Weiss’s title makes the book sound like a manual for fighting antisemitism, but this is somewhat misleading. Instead, it moves from an introductory chapter on the shock of the Squirrel Hill massacre, to an all-too-brief history of antisemitic thought, to a series of chapters on present-day “mutations” of antisemitism. “The Right” and “The Left” each receive one chapter, as we are meant to see an equally bad enemy on both sides; a chapter on “Radical Islam” trots out a familiar catalogue of right-wing Muslim leaders (muftis with Nazi inclinations, the Ayatollah Khamenei) in order to reach the likewise familiar Islamophobic conclusion that “there is reason to worry” about Muslim immigration to Europe. By the time she tries to answer the question of how to fight back, we are left with a few pages that mainly focus on what can be done in interpersonal exchanges.

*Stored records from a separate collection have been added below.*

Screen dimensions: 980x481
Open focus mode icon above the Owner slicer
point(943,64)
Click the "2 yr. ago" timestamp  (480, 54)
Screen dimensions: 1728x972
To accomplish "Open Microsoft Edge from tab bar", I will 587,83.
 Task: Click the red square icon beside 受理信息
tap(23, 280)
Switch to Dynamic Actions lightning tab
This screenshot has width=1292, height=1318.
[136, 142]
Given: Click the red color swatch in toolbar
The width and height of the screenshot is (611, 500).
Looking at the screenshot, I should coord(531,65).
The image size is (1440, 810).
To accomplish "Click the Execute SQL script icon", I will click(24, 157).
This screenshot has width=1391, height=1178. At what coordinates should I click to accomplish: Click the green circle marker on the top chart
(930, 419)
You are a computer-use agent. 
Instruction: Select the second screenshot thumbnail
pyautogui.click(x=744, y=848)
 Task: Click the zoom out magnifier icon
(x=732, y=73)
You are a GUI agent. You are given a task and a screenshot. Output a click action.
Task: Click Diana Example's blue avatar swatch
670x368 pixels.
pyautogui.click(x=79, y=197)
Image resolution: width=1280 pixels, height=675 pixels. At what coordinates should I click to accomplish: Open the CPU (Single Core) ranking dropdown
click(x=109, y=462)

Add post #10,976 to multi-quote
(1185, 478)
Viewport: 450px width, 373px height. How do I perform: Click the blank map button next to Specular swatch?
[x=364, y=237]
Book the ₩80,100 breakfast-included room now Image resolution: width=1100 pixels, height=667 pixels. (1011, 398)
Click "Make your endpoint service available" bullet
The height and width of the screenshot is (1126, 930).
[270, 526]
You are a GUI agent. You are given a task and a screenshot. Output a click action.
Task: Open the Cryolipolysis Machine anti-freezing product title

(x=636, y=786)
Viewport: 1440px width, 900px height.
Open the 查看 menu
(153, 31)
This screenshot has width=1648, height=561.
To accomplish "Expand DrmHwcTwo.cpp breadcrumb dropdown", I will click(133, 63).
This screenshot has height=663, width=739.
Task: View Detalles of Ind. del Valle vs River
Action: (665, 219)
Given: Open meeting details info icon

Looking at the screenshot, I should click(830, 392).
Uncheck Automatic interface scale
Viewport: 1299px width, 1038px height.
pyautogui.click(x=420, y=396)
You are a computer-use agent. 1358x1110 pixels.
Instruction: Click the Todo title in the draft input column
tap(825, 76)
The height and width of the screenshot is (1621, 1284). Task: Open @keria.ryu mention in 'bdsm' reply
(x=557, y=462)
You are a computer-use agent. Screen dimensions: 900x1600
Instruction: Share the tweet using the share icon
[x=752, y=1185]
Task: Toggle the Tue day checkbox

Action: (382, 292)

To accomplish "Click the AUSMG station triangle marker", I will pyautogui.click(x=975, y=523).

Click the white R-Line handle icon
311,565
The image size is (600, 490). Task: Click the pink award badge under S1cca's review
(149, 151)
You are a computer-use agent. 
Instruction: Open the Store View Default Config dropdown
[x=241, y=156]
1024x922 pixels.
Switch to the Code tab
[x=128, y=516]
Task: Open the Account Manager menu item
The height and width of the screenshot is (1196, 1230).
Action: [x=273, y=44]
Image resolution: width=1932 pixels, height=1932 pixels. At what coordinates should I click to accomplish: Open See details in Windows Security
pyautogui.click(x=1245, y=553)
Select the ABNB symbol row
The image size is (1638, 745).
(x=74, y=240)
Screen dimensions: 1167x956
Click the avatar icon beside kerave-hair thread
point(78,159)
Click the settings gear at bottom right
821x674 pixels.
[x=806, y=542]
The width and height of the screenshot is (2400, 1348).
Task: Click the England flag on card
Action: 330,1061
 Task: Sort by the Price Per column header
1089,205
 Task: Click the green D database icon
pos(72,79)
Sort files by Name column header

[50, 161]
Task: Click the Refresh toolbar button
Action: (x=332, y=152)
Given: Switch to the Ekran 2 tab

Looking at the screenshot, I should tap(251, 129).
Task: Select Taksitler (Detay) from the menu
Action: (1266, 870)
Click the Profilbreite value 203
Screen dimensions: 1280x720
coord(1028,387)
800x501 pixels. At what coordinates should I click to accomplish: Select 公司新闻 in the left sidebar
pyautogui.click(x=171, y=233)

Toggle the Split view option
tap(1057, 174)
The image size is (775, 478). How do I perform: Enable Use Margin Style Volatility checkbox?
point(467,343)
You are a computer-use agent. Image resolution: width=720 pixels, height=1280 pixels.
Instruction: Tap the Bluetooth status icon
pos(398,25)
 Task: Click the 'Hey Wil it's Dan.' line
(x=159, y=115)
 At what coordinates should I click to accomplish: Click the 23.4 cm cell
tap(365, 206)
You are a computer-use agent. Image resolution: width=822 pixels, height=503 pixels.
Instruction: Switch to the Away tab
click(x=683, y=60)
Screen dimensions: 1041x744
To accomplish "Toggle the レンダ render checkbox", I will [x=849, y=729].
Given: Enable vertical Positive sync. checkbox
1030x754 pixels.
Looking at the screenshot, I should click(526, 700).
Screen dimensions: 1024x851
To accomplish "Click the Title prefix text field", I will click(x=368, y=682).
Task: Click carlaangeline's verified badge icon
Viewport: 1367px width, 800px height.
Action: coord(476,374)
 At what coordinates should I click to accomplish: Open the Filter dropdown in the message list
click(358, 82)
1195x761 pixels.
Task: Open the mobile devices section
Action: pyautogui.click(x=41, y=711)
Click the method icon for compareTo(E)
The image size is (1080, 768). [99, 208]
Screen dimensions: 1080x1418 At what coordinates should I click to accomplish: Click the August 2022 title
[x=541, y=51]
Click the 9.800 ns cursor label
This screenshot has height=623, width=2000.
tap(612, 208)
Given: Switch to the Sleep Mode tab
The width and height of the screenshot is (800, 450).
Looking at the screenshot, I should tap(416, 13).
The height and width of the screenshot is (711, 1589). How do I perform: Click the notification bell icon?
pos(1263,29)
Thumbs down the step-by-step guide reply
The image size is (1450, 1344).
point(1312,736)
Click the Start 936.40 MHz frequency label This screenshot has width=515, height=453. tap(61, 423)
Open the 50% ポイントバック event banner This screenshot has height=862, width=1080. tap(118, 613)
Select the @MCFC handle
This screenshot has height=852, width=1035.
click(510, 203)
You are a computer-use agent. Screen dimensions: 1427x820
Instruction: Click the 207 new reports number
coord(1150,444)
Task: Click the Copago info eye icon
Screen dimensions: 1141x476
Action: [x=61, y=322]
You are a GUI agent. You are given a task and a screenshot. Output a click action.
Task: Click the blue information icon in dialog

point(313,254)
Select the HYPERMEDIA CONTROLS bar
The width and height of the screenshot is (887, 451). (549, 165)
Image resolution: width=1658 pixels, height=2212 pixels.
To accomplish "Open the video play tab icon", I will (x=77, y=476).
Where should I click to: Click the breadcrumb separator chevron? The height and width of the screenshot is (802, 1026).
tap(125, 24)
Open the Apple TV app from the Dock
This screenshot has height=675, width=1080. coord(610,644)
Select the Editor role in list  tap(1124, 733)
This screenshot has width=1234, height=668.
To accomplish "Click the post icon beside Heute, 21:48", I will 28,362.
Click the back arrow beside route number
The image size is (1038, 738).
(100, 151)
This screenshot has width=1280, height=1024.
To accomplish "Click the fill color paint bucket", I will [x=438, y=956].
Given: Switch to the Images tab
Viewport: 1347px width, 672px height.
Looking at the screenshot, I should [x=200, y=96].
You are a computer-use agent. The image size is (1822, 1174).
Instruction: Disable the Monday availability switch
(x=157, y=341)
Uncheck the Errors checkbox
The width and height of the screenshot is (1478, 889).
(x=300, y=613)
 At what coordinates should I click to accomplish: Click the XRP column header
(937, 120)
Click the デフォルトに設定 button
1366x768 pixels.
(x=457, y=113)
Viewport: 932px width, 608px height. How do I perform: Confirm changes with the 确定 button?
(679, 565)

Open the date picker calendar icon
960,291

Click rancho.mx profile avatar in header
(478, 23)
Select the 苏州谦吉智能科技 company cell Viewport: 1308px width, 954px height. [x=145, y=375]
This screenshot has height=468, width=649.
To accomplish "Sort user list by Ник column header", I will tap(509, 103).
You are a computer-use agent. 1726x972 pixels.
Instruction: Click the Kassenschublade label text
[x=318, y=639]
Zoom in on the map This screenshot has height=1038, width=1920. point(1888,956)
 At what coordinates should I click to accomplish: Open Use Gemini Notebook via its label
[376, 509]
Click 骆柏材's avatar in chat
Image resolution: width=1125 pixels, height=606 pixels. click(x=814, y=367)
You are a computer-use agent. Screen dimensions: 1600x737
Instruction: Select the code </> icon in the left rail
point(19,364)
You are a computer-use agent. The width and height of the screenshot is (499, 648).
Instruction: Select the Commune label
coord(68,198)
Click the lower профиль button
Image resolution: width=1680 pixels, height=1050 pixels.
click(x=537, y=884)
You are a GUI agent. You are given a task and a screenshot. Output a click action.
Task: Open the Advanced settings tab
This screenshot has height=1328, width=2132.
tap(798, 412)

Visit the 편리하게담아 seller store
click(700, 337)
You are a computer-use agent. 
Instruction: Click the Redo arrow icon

Apparently, an opposition to identity politics (which presumably excludes Jewish identity politics), and a primary identification as “American” are crucial elements of the fight—but we do not hear about alliances, and certainly not transnational modes of resistance to antisemitism and all forms of racism.    

It is not only the lack of a broader political approach, but also a lack of historical analysis that afflicts this impassioned book. Weiss often uses epidemiological language to understand antisemitism: it is a “thought virus,” an “intellectual disease,” an “ancient malady,” “a cancer.” As such, antisemitism seems to exist outside history, recurring in all possible spaces and times. The metaphor extends to a diagnostic approach to contemporary politics: “When our society’s immune system is healthy and functioning normally, the virus of anti-Semitism is kept in check.” In other words, antisemitism is a latent feature not only of our (presumably US) society but of all societies. Elsewhere, she describes it as part of “our cultural DNA,” a metaphor that suggests it is transmitted through the generations as part of the deep structure of collective life, and perhaps implies more broadly that cultural attitudes are like genetic material—a confusing and potentially deterministic point of view. Such metaphors proliferate throughout the text precisely at moments when one expects a fine-grained answer to fundamental questions about the history and definitions of antisemitism.

The whole thing is very much worth reading.